Ayant rejoins la danse le lundi 20 mai, grâce au séduisant duo féminin andalou Adios Amores et leur charmant morceau pop « Volvereis », « Septembre sans attendre » de Jonas Trueba est jusqu’à présent le film le plus impressionnant vu à la Quinzaine des cinéastes. Assis parmi des réalisateurs renommés tels que Rodrigo Sorogoyen, Jaime Rosales, José Luis Guerin et Albert Serra, Trueba fait partie de cette vague d’artistes innovants qui font rayonner le cinéma d’auteur espagnol contemporain sous l’ombre immense de Pedro Almodovar. Le réalisateur âgé de 42 ans est célèbre pour expliquer une veine sentimentale et personnel, « rohmérienne », qui le distingue comme le « français » parmi les cinéastes espagnols. Un facteur qui contribue sans doute à son succès en France, bien que toujours un peu restreint, depuis les quatre dernières années.
Ses films illustrent divers tableaux de vie: une jeune femme qui déambule librement à travers l’été madrilène rencontrant différentes personnes (Eva en août, 2020); un groupe d’adolescents de la ville à qui on a suivis sur une période de cinq ans dans un projet de cinéma collectif (le documentaire Qui à part nous, 2022); la réunion de deux couples après la pandémie pour découvrir le concept urbain de la campagne (Venez voir, 2023). Pour mieux comprendre Trueba, il faut mentionner la complicité réelle qu’il partage avec Itsaso Arana. Arana est une actrice Navarraise énergique qui a joué dans presque tous les films de Trueba et a collaboré avec lui pour la rédaction de certains scénarios. En 2022, elle a également tenté sa chance avec la réalisation avec le film « Les filles vont bien ».
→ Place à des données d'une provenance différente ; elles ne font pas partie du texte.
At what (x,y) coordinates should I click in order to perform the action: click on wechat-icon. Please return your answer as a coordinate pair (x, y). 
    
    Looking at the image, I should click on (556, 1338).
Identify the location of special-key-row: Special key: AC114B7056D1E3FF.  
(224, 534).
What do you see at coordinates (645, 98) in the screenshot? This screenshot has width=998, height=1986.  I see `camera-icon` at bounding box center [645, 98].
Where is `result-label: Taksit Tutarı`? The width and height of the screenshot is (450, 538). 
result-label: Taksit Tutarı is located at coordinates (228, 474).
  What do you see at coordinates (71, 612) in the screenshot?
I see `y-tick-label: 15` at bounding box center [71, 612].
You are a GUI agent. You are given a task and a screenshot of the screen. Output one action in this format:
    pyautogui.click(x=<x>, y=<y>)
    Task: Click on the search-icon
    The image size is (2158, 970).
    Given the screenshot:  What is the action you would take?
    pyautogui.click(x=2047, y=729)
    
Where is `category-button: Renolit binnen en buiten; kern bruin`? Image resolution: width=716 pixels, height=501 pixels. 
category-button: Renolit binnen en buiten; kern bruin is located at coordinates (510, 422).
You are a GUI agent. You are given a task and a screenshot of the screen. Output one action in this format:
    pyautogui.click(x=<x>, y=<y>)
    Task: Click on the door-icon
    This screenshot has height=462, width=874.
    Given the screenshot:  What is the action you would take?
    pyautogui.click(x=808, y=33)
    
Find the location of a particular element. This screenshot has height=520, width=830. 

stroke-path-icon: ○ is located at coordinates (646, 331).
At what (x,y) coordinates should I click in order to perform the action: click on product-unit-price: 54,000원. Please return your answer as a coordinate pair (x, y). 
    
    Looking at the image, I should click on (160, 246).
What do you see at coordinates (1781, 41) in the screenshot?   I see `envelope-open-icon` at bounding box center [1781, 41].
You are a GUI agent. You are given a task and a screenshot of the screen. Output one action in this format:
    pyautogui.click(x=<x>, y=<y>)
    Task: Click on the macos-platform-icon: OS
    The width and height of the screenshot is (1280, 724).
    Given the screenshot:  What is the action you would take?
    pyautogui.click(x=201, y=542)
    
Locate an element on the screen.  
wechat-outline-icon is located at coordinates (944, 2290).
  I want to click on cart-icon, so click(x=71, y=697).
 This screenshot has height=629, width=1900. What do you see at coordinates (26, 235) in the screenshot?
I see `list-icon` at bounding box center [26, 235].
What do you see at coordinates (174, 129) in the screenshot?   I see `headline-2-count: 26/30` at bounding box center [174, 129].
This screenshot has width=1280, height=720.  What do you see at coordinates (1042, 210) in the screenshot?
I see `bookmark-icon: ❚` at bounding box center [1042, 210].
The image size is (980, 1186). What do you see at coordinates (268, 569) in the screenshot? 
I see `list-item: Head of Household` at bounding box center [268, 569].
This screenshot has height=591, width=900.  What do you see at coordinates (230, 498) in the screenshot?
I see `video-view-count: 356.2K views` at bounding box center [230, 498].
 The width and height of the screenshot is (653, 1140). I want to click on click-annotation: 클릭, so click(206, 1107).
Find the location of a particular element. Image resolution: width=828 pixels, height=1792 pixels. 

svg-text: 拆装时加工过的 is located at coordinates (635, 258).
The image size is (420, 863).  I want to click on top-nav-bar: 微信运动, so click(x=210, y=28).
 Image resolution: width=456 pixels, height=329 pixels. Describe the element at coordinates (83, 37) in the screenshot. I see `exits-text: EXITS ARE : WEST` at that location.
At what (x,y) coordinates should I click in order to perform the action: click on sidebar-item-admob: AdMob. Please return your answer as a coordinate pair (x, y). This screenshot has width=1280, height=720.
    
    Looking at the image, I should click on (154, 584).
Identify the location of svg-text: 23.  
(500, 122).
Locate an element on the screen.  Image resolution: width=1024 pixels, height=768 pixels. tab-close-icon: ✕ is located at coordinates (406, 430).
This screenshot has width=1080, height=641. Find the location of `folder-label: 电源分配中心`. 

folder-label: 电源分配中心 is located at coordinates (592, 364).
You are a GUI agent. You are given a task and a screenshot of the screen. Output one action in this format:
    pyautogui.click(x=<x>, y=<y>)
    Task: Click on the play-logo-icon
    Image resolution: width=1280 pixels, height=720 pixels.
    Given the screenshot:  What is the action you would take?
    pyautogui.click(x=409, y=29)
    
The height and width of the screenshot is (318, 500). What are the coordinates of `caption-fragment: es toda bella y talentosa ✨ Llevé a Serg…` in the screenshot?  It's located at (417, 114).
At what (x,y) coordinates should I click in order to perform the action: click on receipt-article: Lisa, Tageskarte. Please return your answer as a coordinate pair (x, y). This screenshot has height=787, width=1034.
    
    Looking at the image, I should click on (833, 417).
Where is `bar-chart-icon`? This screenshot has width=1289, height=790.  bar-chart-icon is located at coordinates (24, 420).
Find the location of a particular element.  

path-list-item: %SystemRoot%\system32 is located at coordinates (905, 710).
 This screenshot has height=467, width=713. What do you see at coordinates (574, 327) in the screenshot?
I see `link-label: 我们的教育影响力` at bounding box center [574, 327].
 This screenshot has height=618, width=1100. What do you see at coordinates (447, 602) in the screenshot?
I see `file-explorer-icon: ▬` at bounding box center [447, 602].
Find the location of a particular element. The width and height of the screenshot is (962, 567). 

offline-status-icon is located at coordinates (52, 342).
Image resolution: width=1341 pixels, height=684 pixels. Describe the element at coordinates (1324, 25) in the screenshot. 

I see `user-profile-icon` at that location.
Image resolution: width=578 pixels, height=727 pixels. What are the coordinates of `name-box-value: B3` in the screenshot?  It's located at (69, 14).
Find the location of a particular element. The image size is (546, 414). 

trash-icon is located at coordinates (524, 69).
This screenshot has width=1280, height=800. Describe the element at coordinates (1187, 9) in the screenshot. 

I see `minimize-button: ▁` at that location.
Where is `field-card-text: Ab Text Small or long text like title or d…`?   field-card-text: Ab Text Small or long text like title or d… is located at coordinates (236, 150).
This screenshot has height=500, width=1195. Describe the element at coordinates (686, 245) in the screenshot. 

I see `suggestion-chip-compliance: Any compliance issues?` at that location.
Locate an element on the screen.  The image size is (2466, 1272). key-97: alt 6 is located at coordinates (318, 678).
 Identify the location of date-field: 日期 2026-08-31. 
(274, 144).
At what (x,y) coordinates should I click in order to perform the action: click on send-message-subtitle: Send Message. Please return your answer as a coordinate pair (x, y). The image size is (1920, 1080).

Dans le scénario écrit par Trueba et Arana, les rôles sont repris en septembre avec un ajout majeur, celui de l’acteur Vito Sanz. C’est une preuve du pouvoir d’un cinéma d’auteur qui ne s’impose pas, qui se base sur l’expérience de chaque individu pour créer la trame de son histoire et nourrir les émotions qui l’animent. Ici, il s’agit d’une comédie de remariage – un sous-genre mis en lumière et analysé de manière brillante par le philosophe Stanley Cavell dans son ouvrage A la recherche du bonheur. Hollywood et la comédie du remariage (Vrin, 2017), que le film s’amuse à mettre en avant. En effet, Trueba, comme Rohmer, est un réalisateur qui joue avec les signes, tantôt révélant des secrets, tantôt induisant en erreur. Le couple formé par ce puissant duo d’acteurs est incarné par Ale (Itsaso Arana) et Alex (Vito Sanz). Deux surnoms qui, mis à part le « x », indiquent leur proximité.
C’est cependant Ale qui prend les commandes ici, tandis qu’Alex, qui semble moins sûr de lui, navigue à vue en pleine tempête. Le plan d’ouverture nous fait comprendre qu’il y a de quoi. Lors d’une chaude nuit madrilène, les amants se languissent. Leur désir semble épuisé, ils gèrent leur rupture discrètement. Trueba, avec sa subtilité habituelle, transforme cette situation en argument comique – la préoccupation des amants semble plus concentrée sur les implications sociales et matérielles que sur son impact personnel. Du moins, c’est ce qu’ils laissent paraître, aidés par leur fierté et leur stratégie.